Elizabeth May
Madam Speaker, I want to return to this issue. It is obviously controversial in this chamber. Why is it that big oil has been exiting the oil sands? There is no question it has been. There is Marathon, Total, Statoil, ExxonMobil, ConocoPhillips, and Imperial Oil.
I want to read the hon. member two quotes. This is what two large companies from the industry say about their departure. This is what was reported in Reuters in May of this year.
Norway’s Statoil said it aims to cut its carbon footprint more aggressively as measures to reduce global warming could reduce the value of its assets, leaving some of its reserves stranded underground.
Fortune magazine, referring to Shell stated:
If Shell failed to prepare for this new energy landscape, it could wind up saddled with massive stranded assets: buried oil and gas that its shareholders paid billions to find, but that, because of softening demand, the company found itself unable to profitably drill and sell.
There is a real phenomenon happening globally of large corporations examining the threat of the carbon bubble and they could end up with stranded assets. Unfortunately, bitumen is about the most heavy carbon-intensive fossil fuel product out there in the petroleum area. I wonder if my hon. colleague has any comments on that.
Michael Chong – Member for Wellington-Halton Hills
Madam Speaker, with respect to Norway, in some ways it is much easier for them to make the case for reducing emissions than it is for us, because Norway, granted through foresight, built up a trillion dollar sovereign wealth fund and now has that asset to depend on its future interest and capital gains to fund all the programs that Norwegians have come to rely upon. We do not have that here in Canada, anywhere near that scale, so I think Statoil and Norway sovereign wealth fund are in some ways in an enviable position that we simply do not find ourselves in.

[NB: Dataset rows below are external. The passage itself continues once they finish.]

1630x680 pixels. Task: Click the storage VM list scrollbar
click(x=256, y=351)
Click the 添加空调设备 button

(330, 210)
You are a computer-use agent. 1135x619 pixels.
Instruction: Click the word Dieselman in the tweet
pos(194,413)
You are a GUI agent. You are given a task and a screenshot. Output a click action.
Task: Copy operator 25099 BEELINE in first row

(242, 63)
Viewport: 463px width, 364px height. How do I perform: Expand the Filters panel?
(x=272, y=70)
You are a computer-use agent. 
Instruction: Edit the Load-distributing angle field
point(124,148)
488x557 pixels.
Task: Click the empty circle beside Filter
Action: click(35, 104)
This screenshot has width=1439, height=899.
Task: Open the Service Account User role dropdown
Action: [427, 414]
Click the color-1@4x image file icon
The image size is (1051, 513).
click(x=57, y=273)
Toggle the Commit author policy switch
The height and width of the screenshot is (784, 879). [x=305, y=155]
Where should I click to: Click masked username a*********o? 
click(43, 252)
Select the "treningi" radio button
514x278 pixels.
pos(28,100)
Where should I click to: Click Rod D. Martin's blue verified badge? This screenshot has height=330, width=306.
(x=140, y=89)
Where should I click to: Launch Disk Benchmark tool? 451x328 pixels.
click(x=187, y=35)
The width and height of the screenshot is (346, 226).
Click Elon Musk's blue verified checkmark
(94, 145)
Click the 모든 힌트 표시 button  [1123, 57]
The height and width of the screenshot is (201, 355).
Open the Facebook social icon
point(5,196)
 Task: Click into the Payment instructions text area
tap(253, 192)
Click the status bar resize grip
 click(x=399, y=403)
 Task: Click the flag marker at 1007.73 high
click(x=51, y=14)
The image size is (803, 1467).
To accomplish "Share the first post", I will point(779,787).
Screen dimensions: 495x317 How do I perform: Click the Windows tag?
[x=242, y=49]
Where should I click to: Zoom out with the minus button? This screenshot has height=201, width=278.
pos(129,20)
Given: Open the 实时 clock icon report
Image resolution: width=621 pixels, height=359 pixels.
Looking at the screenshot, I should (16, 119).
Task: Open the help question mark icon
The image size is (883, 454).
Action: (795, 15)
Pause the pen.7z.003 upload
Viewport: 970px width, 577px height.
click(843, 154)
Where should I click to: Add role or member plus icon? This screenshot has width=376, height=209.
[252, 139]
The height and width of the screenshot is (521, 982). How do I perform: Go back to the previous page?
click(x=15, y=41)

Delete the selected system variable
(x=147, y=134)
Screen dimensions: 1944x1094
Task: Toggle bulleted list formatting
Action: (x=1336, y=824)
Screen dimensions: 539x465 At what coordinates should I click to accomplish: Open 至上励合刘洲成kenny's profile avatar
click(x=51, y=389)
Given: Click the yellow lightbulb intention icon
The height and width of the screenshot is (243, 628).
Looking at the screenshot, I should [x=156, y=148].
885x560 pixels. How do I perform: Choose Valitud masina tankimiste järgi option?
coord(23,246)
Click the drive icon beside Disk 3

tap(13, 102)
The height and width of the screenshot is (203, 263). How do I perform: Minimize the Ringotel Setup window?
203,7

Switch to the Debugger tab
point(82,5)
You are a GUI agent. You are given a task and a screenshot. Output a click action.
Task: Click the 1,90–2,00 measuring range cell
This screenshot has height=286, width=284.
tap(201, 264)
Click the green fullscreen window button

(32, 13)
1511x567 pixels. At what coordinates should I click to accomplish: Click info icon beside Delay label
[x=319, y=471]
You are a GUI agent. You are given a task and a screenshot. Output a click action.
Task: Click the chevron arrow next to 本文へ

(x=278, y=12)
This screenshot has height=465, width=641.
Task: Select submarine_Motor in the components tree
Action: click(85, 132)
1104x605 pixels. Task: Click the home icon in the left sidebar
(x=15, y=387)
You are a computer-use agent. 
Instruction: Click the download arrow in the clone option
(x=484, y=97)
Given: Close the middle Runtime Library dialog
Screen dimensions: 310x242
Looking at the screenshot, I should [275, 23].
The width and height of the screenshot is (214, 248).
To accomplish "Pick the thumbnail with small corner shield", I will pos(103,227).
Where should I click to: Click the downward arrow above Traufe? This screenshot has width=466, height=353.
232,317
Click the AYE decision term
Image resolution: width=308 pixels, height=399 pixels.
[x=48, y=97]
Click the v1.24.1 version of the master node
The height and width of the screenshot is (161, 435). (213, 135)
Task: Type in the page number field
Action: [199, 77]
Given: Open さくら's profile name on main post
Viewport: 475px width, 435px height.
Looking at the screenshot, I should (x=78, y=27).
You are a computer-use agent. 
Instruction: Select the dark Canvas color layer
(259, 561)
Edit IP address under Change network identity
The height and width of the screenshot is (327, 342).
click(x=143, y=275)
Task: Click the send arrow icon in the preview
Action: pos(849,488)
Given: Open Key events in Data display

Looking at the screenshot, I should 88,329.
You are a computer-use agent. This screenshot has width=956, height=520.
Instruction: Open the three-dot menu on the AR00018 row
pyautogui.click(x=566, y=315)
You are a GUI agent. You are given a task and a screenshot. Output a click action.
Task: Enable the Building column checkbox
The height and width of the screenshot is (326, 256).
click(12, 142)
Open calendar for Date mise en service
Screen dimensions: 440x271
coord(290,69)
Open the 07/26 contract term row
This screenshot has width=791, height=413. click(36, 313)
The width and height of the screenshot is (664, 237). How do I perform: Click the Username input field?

What I do know is this. I believe that every major resource project in the country should undergo a proper and full environmental assessment, but if we want to combat climate change and reduce emissions, the right way to do it is not by denying the construction of new pipelines, new highways, or things like that. It is to actually properly price carbon, either through a regulatory approach or other approaches that will actually result in a reduction in emissions, rather than targeting the method by which we transport those products.